The afternoon continued with its absolute indifference to what had just happened, which was nothing.

Nothing had happened, a sentence had been said, a few words in a field, and yet she stood in the middle of it feeling that nothing everywhere.

The carriage home was quiet. Louisa had her own carriage for the return and Sophia came back with Westbrook, who read for most of the journey and expected nothing from her, which was generous of him.

She sat with the Surrey fields going past and the long May evening light on the hedgerows and thought about nothing in particular, which was not the same as thinking about nothing.

* * *

She was at her desk by ten.

The house had gone quiet. Juliana and Sebastian were in the sitting room below.

She could hear the low murmur of their voices, the settled ease of two people ending the day together with nowhere else they needed to be.

William was long asleep. The London dark pressed its familiar orange against the window.

She opened the manuscript.

She had been intending to write the chapter she had been carrying for a fortnight, about the Season’s treatment of the body and the ballroom’s insistence that everything physical be controlled, arranged, displayed rather than simply used.

It was a chapter she had the architecture for. She knew what she wanted to argue.

She wrote the heading. She wrote the first sentence. And then, without deciding to, she wrote something else.

She wrote the race.

Not the social machinery surrounding it, not the crowd or the hierarchy or the carriages or who stood where.

She wrote the grey taking the water obstacle and the silence that preceded it, the held breath of forty people watching something happen too fast and too physical for the usual mediation.

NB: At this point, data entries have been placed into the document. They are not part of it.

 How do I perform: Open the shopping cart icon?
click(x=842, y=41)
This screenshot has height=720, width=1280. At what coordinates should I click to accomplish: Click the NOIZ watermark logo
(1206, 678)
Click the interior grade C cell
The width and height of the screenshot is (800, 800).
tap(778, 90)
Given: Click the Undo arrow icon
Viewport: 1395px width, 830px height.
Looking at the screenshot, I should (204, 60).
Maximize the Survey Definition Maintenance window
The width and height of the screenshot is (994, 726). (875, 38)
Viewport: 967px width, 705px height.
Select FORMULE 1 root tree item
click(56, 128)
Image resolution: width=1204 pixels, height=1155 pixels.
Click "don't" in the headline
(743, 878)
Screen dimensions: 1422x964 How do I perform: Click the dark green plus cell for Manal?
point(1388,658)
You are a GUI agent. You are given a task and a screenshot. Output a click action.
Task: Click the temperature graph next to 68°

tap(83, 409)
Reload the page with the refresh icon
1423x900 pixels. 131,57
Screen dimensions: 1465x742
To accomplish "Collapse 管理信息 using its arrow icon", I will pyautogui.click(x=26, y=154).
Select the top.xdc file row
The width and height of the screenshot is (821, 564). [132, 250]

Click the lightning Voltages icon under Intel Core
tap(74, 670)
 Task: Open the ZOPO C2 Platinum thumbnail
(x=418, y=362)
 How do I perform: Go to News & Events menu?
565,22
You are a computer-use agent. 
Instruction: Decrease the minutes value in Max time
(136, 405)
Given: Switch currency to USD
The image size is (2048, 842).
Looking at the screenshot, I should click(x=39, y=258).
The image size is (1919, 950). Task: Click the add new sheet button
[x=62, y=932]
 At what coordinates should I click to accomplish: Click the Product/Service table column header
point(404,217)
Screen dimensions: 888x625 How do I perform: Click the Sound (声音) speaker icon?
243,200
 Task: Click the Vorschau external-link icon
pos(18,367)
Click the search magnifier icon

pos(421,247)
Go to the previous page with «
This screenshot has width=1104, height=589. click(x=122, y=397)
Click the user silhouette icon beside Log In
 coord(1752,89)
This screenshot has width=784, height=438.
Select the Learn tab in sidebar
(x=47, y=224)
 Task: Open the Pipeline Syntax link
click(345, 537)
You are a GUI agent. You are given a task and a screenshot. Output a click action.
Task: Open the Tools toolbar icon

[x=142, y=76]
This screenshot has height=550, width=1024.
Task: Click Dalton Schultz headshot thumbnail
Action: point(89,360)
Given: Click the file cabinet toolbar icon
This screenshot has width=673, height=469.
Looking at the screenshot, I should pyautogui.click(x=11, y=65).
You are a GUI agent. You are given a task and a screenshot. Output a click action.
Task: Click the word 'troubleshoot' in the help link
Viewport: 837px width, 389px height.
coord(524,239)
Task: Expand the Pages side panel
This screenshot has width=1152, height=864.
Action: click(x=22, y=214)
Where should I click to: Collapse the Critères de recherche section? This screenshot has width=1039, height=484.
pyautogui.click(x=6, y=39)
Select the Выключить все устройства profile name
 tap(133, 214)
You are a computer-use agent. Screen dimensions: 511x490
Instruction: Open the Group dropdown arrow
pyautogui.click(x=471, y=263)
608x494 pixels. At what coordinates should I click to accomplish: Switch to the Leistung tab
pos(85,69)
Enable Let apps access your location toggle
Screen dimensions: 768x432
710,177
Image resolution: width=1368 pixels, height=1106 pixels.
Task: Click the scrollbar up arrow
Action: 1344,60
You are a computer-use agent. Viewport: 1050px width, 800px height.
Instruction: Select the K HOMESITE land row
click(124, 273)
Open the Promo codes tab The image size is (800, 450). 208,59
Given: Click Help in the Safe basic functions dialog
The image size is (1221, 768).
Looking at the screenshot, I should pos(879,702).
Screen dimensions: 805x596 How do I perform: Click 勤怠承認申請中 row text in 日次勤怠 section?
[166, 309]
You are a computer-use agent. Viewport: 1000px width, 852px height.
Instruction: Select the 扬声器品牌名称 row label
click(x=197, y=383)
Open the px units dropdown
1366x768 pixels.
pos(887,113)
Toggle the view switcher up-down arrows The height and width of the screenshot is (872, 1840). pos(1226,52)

She wrote what it was to watch a body act entirely from instinct, without a single calculation about how it was being received, without the fraction of attention that every drawing room in London required be given to the question of how one appeared.

She wrote the difference between a man performing ease and a man simply being at ease, and the difference was not subtle and she had never seen it so clearly before today, and the writing of it came faster than anything she had written since she arrived in London.

She wrote for an hour. She did not write his name. She did not need to. The chapter knew who it was about and so did she and they were going to proceed without discussing it.

When she stopped she sat back and looked at what she had.

It was the best chapter in the manuscript.

She knew it immediately, with the same clear, slightly disorienting certainty she sometimes felt when a sentence arrived entirely complete, better than anything she had consciously tried to write.

It reached toward something. Everything else she had written had been precise and observed and correct, and this was all of those things and it was also alive in a way the others were not, and the difference was not something she could claim credit for.

The difference was that this chapter had not been assembled. It had come from somewhere.

She turned the pages face down beneath the paperweight.

She sat for a moment in the quiet of the room with the ink drying and the city outside and the low murmur of Juliana and Sebastian still audible below, and she thought about what it meant that her best chapter so far had written itself in an hour on the evening of the first day she had seen him on a horse.

She decided not to think about what it meant.

She was not very successful.

She put out the candle and went to bed and lay in the London dark for a long time, listening to the city, and the manuscript sat on the desk with its pages face down in the dark, and the chapter was in it, and it was not going anywhere, and she was going to have to read it in the morning, and she was already fairly certain what it was going to tell her when she did.